21 Jul 2023
2023 Summer Dig - Day 12
Excavation began to wind down today, on day 12 of our two-week dig on the site of Elsyng Tudor palace in the grounds of Forty Hall.
Most of the day was taken up by recording trench sections and the elevations of the various walls we've discovered this year, including the stretch of wall in Trench 4 that runs south from the octagonal turret and is reinforced by octagonal column bases.
A small area by this wall, at the south end of Trench 4 is still under excavation, to more closely study the wall's foundations and related stratigraphy, but the rest of the trench has now been fully recorded and a small part of it was backfilled this afternoon.
Excavation was completed in Trench 1 and it was fully recorded this afternoon. The brickwork uncovered in Trench 1 is quite disorganized and seems to be a fairly isolated patch not obviously connected to a building or boundary wall, although it could possibly be connected to the boundary wall in Trench 4, evidence supporting or refuting this is impossible to see due to the chaos caused by the invasive tree roots over the brickwork's north and west sides.

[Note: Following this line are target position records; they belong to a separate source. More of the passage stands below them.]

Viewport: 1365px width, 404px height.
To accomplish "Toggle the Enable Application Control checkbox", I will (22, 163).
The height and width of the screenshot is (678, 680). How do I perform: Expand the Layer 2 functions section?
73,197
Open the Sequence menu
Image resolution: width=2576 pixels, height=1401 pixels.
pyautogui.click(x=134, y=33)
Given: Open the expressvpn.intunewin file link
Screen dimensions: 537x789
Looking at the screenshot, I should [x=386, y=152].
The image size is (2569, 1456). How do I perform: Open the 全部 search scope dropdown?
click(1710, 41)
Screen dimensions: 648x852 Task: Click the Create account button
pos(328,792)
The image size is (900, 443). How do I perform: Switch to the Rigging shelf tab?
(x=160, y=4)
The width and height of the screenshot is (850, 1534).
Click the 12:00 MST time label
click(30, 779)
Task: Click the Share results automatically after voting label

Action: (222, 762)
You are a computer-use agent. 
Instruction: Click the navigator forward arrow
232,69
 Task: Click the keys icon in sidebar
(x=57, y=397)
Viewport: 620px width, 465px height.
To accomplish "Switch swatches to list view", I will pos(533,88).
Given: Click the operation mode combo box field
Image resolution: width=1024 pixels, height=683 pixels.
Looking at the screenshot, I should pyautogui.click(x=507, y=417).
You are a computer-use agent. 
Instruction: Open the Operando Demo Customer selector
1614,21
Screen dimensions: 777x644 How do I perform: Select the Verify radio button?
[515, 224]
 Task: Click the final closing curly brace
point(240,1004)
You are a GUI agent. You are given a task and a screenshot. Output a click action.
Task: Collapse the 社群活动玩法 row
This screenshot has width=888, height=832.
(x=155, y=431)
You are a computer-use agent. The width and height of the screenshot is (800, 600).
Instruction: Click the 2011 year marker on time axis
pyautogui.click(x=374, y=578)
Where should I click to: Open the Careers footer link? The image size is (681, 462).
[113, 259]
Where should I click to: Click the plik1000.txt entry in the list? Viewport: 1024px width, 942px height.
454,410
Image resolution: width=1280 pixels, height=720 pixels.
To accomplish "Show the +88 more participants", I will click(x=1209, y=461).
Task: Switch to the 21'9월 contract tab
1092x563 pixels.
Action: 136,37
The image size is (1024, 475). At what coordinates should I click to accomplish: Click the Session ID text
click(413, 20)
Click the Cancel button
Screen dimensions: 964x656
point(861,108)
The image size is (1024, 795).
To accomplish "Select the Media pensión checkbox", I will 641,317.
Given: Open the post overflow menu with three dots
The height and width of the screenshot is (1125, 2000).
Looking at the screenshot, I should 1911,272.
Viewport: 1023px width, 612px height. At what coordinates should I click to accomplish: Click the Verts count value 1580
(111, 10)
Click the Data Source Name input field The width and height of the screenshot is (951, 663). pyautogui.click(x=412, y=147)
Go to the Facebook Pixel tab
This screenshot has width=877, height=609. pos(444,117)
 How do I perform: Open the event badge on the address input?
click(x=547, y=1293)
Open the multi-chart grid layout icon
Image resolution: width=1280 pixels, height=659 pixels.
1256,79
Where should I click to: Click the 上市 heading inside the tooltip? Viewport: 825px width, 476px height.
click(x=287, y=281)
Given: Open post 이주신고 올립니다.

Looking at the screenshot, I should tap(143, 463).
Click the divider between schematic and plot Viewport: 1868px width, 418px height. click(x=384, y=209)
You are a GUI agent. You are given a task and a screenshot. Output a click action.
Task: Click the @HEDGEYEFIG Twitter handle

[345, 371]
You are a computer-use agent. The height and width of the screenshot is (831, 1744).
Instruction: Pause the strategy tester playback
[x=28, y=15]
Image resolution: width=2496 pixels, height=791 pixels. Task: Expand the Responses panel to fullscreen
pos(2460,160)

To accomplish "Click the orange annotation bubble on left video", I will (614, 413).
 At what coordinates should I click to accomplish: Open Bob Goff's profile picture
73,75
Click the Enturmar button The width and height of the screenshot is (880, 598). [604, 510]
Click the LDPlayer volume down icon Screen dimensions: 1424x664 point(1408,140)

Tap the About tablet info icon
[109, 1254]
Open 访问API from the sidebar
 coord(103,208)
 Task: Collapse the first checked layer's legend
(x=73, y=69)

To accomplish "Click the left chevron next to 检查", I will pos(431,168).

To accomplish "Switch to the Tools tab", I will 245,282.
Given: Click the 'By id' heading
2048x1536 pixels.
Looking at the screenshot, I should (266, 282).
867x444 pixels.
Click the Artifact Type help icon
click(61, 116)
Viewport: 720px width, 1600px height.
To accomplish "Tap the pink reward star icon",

Damage caused by these roots has also added to the disorderly appearance of the brickwork, but we currently think the bricks are the remnant of a revetment between the corner of the artificial mound upon which the walls in trenches 4 and 7 are located, and the moat, the cut of which we think we may have just about identified at the edge of Trench 1.
We continued digging by the truncated wall in Trench 7, and confirmed that the deposit on its eastern side represents the original external ground surface, while the mortar rich rubble deposit on its east side is filling what was the interior of the building.
Excavation down the wall's west face has so far revealed at least 8 courses of bricks, and disclosed a second, lower context of rubble with much less mortar but we have still not found the bottom of the context and are now only centimetres from our maximum safe digging depth.
At the other, west, end of T7 we had noticed a concentration of much coarser rubble, and late this afternoon this was removed to reveal the remains of what looks like a very substantial octagonal brick pillar base.
This last minute discovery seems to add weight to the theory that this side of the wall in Trench 7 is a palace cellar, which, in line with other Tudor palaces, could have had octagonal pillars supporting a fan-vaulted ceiling.
As elsewhere in the trench, we are right on the limit of safe depth at this point and so may not be able to reveal much more of this feature, at least this year.
Tomorrow is effectively our last day of practical excavation, and as there is not much more work to do in either Trench 4 or 7, backfilling may even begin tomorrow. Still, we have already got several prime follow-up targets for next year's dig, which looks guaranteed to be as productive as this one.